Start of Source records

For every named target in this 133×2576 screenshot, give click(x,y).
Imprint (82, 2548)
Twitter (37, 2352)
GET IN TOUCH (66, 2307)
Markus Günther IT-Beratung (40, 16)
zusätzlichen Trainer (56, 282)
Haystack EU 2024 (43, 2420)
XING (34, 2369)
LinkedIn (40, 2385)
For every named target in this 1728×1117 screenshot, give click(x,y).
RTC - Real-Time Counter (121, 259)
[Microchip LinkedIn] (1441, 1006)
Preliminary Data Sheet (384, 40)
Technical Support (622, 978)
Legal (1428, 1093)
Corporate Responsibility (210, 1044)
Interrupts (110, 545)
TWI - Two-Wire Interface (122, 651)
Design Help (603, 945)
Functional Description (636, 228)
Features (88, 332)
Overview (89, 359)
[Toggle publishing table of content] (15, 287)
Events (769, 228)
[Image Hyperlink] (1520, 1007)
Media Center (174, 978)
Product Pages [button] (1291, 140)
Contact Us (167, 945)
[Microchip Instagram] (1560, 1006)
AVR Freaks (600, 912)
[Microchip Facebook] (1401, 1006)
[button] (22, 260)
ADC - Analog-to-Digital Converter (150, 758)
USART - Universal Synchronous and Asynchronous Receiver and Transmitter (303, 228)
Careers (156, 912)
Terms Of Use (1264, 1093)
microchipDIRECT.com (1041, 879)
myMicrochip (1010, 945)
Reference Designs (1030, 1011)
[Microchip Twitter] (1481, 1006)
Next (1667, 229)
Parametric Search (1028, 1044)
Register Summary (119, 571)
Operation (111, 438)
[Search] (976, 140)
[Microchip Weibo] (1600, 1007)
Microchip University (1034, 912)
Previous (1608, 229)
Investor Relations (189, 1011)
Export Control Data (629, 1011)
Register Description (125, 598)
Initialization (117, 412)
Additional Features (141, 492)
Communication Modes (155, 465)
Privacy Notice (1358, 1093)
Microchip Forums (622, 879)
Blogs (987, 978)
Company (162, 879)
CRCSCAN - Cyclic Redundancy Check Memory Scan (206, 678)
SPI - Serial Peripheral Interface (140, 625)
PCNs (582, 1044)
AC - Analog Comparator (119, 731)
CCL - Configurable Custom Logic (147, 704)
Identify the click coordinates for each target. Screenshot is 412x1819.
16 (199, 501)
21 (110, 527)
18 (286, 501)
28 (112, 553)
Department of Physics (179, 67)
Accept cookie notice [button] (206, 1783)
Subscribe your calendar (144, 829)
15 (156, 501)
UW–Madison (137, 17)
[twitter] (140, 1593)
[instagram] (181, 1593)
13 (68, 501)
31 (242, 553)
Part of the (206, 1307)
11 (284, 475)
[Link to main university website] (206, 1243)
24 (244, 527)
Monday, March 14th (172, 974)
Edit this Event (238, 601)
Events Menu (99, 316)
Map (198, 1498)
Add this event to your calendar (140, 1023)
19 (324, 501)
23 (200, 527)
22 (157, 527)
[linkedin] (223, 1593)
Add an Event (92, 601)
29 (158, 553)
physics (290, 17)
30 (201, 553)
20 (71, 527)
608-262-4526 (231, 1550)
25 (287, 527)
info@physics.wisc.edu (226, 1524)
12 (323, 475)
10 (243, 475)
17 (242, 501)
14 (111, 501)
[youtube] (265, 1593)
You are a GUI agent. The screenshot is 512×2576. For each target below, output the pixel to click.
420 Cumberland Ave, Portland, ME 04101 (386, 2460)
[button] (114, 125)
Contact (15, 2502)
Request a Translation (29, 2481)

End of Source records

(How to complete this task) If a line of the material contains the string "named", count it; give only the total.

(Answer to the exercise) 2